* [Work instruction]
Give back exactly the lines of the material below, starting with the line with "This screenshot has width=588, height=380." and going on through the line with "Click the help".

·····

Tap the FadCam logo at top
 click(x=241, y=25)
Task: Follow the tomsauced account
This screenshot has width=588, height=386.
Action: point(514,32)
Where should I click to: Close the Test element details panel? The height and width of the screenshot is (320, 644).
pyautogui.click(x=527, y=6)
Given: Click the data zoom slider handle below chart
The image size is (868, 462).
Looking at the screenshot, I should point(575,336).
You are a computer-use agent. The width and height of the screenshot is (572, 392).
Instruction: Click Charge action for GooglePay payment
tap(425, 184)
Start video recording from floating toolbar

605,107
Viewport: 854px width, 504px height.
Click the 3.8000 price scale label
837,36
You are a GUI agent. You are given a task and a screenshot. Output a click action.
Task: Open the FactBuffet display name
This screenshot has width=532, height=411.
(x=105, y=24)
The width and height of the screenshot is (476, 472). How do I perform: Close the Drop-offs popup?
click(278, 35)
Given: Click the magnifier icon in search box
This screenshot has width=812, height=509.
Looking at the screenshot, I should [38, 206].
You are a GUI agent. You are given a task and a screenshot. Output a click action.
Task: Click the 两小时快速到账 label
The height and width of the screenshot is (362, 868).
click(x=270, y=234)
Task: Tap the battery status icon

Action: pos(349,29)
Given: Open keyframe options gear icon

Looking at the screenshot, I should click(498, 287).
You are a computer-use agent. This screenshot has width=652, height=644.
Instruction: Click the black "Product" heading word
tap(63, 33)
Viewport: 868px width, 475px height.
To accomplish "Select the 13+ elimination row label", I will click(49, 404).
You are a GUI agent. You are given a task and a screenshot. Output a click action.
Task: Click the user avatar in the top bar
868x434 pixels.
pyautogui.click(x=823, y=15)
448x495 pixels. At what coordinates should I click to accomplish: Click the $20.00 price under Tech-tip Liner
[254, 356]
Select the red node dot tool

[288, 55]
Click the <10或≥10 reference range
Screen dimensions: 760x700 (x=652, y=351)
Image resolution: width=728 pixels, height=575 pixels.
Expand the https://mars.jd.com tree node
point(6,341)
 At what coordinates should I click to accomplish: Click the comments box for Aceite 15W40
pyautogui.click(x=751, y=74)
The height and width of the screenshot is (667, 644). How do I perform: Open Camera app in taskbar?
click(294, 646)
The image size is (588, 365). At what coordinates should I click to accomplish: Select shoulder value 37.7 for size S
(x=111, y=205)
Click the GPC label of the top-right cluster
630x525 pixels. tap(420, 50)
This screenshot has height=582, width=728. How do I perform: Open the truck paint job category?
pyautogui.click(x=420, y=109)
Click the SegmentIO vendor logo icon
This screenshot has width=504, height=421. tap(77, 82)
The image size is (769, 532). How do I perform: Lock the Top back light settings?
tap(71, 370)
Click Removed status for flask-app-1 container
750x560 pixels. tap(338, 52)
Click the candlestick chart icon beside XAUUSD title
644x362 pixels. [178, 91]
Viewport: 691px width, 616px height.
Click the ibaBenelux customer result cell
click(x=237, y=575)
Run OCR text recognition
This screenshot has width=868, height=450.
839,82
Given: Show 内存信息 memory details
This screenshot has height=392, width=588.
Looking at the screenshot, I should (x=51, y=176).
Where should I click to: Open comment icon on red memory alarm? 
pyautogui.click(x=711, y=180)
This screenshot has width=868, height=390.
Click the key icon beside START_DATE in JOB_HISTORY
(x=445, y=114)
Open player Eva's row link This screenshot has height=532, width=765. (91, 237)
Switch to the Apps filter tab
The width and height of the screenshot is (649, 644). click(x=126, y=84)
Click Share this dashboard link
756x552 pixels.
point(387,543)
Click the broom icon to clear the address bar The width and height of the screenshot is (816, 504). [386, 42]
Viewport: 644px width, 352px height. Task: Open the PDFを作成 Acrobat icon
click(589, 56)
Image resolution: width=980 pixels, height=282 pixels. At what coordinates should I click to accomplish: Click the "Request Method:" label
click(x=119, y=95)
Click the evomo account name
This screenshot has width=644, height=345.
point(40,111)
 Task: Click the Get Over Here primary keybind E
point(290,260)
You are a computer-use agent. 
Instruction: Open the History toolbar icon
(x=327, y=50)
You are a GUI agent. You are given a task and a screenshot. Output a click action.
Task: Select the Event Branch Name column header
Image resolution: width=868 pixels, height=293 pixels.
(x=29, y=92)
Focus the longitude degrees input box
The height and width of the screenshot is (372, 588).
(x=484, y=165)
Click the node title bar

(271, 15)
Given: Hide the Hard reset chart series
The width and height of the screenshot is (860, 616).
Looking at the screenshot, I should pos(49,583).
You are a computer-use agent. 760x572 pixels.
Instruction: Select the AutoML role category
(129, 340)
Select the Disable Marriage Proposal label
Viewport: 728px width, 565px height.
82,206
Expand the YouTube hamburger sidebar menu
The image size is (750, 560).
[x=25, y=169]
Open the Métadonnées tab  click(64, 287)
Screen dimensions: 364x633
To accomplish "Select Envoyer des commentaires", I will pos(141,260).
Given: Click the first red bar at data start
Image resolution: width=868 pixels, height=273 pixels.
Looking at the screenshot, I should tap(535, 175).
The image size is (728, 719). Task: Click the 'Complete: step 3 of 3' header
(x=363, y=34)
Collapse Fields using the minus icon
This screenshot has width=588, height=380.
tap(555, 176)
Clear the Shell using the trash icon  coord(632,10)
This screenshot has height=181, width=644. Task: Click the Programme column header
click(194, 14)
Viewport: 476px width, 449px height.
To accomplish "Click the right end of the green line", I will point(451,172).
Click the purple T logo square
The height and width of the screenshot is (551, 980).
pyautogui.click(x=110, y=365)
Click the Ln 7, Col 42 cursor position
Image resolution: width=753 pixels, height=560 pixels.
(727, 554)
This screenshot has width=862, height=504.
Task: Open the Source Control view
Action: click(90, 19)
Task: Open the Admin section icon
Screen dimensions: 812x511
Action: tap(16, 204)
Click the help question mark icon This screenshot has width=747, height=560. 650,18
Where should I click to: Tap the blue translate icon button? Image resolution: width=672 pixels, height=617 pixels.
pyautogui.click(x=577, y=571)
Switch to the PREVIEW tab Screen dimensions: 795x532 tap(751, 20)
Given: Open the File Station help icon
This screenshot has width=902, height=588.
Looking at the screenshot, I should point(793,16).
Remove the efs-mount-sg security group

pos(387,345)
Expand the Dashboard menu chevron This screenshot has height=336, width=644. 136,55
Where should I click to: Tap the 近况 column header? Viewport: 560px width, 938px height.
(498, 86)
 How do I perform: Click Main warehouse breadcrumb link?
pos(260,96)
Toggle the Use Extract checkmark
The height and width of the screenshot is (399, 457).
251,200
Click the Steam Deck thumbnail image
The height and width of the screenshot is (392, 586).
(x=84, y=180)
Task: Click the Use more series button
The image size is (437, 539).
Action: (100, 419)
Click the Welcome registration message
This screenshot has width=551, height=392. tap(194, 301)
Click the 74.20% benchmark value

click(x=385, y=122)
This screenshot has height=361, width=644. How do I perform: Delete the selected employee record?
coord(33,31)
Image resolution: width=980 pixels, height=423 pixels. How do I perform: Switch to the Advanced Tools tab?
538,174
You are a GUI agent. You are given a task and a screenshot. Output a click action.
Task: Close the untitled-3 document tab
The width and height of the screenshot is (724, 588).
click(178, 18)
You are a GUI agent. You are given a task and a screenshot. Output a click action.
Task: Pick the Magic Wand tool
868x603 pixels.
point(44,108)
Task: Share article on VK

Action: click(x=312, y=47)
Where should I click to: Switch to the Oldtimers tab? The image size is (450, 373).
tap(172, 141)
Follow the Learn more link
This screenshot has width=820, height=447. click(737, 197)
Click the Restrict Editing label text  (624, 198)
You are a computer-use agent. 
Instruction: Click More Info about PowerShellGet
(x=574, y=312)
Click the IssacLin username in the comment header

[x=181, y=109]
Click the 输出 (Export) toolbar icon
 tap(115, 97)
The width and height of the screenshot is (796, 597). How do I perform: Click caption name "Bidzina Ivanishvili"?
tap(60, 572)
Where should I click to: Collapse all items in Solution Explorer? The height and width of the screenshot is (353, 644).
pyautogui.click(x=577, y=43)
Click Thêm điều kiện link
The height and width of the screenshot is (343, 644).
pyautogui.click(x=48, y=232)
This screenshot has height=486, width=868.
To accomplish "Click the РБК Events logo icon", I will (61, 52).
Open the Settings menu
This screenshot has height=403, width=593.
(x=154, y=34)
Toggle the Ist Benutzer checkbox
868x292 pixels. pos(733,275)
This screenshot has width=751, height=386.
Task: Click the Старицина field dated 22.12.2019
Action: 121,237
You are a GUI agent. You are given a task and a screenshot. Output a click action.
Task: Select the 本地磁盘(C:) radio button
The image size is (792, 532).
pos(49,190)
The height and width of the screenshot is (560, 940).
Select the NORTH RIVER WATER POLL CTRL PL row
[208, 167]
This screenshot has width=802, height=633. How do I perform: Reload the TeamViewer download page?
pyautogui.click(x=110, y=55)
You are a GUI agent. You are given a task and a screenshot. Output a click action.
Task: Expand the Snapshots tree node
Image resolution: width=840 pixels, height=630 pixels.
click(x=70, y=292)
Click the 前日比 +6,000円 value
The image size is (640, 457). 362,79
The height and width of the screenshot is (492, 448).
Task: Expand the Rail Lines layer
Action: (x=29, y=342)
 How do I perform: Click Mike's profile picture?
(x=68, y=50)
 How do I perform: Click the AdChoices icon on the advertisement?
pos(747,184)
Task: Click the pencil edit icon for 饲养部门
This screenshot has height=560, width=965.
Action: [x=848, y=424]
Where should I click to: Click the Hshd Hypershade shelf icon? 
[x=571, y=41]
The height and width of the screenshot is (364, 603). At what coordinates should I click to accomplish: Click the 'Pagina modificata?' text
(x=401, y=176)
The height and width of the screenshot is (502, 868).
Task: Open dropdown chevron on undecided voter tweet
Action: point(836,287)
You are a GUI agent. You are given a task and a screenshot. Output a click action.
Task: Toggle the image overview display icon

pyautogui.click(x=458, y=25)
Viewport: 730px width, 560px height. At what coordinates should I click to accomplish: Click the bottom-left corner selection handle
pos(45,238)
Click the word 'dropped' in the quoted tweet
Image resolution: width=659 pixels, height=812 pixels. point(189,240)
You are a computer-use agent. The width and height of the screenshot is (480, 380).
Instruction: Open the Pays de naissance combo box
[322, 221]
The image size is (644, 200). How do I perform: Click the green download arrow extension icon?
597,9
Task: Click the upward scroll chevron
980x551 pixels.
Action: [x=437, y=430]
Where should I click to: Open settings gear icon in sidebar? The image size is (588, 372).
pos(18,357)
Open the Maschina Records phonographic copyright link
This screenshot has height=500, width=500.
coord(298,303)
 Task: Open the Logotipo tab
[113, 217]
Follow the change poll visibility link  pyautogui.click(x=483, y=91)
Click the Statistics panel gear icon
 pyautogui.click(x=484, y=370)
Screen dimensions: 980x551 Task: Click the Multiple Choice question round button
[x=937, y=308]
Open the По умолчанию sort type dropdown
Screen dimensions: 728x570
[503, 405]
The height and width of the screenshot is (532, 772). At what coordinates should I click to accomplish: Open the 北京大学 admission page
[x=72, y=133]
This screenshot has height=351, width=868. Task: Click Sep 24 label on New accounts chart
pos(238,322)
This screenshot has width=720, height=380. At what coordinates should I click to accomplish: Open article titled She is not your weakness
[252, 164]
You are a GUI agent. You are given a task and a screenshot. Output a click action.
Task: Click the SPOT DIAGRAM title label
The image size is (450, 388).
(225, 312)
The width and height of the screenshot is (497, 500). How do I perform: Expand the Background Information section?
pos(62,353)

·····

* [Answer area]
This screenshot has width=588, height=380.
tap(555, 176)
Clear the Shell using the trash icon  coord(632,10)
This screenshot has height=181, width=644. Task: Click the Programme column header
click(194, 14)
Viewport: 476px width, 449px height.
To accomplish "Click the right end of the green line", I will point(451,172).
Click the purple T logo square
The height and width of the screenshot is (551, 980).
pyautogui.click(x=110, y=365)
Click the Ln 7, Col 42 cursor position
Image resolution: width=753 pixels, height=560 pixels.
(727, 554)
This screenshot has width=862, height=504.
Task: Open the Source Control view
Action: click(90, 19)
Task: Open the Admin section icon
Screen dimensions: 812x511
Action: tap(16, 204)
Click the help question mark icon This screenshot has width=747, height=560. 650,18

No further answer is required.